## Required action
Count the lines below that contain "Faith". Give only the number.

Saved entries
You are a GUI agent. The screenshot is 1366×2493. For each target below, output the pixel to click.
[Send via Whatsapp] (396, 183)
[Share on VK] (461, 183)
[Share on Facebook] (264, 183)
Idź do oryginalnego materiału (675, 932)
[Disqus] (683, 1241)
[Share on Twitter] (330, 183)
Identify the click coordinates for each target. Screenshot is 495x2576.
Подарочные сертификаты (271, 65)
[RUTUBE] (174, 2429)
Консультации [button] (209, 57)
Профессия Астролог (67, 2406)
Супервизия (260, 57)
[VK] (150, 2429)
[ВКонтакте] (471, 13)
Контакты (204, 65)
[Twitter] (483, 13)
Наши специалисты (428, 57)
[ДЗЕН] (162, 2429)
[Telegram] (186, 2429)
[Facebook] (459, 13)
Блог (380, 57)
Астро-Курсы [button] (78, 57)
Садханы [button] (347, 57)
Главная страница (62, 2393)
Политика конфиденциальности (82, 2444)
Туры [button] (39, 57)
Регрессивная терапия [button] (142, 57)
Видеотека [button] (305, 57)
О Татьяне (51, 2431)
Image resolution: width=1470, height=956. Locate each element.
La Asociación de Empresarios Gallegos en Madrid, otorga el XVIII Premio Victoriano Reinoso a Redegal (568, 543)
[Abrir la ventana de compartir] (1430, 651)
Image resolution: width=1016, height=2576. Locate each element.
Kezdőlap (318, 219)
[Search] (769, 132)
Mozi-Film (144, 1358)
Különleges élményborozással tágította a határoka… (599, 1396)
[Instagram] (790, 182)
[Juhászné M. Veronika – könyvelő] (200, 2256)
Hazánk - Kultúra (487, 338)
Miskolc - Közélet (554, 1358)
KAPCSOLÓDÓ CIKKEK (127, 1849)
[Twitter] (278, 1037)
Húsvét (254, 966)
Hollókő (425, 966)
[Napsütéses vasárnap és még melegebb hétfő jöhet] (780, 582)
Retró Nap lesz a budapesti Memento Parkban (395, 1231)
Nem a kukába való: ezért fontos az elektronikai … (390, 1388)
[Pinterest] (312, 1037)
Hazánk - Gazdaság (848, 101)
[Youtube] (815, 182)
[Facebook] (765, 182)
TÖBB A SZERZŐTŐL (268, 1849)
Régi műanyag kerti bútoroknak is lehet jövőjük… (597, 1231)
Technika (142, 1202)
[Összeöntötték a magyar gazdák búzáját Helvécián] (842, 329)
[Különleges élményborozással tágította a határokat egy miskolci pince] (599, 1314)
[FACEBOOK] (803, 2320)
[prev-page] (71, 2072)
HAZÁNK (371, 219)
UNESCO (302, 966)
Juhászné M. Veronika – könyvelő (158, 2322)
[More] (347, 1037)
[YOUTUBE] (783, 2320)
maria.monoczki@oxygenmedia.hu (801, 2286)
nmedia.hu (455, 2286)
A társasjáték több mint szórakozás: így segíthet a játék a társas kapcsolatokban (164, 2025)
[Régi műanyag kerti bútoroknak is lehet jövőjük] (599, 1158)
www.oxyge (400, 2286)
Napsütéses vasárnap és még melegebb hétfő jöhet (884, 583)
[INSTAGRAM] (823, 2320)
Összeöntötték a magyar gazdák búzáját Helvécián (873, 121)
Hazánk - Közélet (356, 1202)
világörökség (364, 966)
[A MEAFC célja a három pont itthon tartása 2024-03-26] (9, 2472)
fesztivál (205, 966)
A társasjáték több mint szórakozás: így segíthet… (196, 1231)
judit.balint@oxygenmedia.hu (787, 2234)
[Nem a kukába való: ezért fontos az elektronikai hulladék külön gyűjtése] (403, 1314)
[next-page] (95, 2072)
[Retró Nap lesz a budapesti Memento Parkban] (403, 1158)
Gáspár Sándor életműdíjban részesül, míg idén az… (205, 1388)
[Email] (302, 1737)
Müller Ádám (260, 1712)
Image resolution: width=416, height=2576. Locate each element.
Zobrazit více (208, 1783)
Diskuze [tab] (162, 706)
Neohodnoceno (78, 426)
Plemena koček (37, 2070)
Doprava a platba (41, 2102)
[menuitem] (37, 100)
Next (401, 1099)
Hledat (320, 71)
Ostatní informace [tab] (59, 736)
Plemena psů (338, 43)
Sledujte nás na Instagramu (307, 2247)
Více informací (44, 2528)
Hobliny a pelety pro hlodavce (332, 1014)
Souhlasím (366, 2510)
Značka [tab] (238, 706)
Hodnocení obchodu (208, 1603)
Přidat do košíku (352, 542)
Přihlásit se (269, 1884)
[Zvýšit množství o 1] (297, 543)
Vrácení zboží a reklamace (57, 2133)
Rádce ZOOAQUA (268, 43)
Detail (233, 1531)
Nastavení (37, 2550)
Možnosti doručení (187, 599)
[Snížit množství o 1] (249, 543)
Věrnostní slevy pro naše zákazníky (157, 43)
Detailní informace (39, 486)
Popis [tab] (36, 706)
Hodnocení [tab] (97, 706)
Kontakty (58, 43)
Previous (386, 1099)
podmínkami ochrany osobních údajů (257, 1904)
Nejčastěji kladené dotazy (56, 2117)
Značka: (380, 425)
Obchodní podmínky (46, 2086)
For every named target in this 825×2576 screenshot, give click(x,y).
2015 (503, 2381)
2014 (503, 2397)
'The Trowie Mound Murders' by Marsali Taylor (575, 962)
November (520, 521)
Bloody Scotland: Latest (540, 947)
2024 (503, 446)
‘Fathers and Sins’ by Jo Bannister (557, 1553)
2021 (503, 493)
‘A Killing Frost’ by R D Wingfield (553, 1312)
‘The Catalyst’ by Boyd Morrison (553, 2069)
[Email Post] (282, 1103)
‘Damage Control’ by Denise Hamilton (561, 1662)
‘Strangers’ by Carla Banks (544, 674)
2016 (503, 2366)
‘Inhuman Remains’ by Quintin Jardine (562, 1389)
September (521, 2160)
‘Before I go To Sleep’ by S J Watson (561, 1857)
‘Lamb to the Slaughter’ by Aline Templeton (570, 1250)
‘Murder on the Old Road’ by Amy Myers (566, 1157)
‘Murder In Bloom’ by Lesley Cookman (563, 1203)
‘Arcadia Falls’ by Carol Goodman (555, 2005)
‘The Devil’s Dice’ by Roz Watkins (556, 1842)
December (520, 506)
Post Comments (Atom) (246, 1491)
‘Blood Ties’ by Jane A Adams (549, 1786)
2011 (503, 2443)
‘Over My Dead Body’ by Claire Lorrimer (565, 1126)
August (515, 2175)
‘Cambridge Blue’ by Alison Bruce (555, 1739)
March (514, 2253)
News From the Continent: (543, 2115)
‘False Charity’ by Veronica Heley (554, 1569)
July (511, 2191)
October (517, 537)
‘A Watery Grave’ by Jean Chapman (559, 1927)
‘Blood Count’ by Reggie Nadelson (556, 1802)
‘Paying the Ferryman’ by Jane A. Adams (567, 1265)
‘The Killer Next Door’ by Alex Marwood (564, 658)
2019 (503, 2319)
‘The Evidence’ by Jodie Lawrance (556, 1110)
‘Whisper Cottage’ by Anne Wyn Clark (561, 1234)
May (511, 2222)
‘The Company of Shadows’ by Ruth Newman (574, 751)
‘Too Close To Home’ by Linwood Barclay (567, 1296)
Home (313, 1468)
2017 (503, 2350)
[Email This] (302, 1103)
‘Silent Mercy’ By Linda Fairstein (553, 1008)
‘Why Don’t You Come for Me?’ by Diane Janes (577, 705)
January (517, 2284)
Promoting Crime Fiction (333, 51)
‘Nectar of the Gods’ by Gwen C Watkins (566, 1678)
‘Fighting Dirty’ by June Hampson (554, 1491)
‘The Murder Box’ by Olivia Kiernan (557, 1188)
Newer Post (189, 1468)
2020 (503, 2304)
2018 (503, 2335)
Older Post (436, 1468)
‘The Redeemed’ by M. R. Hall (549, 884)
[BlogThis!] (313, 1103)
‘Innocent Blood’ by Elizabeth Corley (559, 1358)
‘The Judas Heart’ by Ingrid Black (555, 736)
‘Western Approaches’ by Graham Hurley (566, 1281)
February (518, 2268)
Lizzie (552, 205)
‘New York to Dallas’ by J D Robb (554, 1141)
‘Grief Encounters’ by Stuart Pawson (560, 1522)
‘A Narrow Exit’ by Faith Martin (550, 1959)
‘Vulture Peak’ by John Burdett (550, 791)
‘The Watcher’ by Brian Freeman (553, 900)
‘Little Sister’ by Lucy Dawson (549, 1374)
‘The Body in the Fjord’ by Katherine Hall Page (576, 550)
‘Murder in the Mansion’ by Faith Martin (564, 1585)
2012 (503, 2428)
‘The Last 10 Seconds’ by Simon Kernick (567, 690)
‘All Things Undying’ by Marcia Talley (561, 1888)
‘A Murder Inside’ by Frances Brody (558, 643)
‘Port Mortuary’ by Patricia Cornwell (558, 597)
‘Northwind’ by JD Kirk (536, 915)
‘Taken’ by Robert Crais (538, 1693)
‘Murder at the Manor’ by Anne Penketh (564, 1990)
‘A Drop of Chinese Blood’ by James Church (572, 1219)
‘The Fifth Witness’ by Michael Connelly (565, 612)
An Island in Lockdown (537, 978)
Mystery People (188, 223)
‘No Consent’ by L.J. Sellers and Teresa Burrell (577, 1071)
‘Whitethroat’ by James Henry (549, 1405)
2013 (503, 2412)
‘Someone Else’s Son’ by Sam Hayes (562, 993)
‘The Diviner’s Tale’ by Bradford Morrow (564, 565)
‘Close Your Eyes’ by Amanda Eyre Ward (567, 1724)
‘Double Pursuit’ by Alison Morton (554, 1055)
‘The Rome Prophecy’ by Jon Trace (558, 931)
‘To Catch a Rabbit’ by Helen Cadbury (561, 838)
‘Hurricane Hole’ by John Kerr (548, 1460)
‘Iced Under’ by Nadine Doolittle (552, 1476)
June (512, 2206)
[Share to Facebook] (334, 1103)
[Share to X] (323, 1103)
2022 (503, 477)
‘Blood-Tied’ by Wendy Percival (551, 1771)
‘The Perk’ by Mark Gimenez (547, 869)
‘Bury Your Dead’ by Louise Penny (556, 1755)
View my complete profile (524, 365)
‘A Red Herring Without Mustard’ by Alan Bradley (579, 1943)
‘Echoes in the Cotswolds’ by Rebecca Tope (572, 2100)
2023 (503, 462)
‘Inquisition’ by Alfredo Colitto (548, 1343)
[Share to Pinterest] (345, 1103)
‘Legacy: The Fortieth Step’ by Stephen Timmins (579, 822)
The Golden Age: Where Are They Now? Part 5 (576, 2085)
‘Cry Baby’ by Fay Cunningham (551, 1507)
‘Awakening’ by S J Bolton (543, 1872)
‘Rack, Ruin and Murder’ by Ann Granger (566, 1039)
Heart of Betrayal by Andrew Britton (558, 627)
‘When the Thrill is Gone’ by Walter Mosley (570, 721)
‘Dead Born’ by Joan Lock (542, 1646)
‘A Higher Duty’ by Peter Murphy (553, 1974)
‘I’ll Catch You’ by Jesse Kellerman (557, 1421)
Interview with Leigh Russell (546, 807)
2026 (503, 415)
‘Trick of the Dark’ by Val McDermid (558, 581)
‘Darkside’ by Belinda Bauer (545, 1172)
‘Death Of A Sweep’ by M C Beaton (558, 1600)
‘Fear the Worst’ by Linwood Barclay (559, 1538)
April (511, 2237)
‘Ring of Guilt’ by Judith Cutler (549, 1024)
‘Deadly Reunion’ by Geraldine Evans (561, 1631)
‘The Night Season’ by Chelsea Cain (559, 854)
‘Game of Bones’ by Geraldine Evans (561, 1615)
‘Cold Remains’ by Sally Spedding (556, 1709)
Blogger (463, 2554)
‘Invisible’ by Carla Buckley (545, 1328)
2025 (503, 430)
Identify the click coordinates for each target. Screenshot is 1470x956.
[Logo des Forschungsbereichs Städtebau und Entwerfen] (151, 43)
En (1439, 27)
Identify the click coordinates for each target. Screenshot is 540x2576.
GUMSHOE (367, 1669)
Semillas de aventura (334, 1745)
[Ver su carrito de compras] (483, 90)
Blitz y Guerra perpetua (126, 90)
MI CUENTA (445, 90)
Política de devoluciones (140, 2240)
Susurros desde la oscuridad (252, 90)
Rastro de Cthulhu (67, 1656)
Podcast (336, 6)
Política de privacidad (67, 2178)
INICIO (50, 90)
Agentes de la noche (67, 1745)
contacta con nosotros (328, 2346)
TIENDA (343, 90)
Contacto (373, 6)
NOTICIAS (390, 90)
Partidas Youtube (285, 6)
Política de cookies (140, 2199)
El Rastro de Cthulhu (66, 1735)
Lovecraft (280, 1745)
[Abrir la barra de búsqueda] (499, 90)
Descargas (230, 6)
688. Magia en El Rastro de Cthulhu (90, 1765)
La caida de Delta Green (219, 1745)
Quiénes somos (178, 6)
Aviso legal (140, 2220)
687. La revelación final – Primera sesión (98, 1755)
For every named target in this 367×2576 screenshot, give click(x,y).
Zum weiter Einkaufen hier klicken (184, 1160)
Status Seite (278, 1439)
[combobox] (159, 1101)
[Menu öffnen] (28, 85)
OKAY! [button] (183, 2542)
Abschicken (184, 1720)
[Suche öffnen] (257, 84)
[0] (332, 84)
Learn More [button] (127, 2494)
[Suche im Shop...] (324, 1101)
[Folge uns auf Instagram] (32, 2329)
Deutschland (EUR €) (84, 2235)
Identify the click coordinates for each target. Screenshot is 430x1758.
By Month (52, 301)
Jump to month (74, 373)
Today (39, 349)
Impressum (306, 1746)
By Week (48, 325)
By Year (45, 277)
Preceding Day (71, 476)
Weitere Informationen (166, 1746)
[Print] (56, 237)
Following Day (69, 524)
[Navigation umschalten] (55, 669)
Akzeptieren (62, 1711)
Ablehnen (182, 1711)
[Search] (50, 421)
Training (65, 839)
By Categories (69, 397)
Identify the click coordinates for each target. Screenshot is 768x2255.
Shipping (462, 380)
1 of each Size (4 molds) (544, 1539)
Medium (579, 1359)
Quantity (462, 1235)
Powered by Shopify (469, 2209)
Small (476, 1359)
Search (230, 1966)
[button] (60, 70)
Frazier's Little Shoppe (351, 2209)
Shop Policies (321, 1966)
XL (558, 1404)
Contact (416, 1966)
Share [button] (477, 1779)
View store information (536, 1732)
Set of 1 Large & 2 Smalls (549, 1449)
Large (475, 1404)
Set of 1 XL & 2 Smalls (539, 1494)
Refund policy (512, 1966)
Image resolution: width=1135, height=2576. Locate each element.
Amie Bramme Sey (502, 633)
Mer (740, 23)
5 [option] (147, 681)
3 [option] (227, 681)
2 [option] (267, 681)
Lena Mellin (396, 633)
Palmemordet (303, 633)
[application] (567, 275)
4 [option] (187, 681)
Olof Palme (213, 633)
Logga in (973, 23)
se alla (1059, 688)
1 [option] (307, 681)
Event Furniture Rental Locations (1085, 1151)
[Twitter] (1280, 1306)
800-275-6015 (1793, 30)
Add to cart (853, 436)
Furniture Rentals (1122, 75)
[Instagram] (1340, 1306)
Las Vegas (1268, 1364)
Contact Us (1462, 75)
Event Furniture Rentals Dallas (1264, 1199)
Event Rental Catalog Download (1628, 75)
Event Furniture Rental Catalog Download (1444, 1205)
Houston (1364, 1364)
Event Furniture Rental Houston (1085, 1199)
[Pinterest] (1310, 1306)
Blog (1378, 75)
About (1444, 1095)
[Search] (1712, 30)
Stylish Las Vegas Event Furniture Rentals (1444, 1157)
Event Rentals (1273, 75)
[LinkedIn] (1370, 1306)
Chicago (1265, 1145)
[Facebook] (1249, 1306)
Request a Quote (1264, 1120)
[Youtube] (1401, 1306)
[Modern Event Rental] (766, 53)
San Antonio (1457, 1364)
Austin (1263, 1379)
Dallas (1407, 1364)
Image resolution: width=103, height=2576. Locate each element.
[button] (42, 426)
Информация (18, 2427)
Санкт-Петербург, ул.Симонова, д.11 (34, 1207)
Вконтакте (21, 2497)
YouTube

## Answer section
2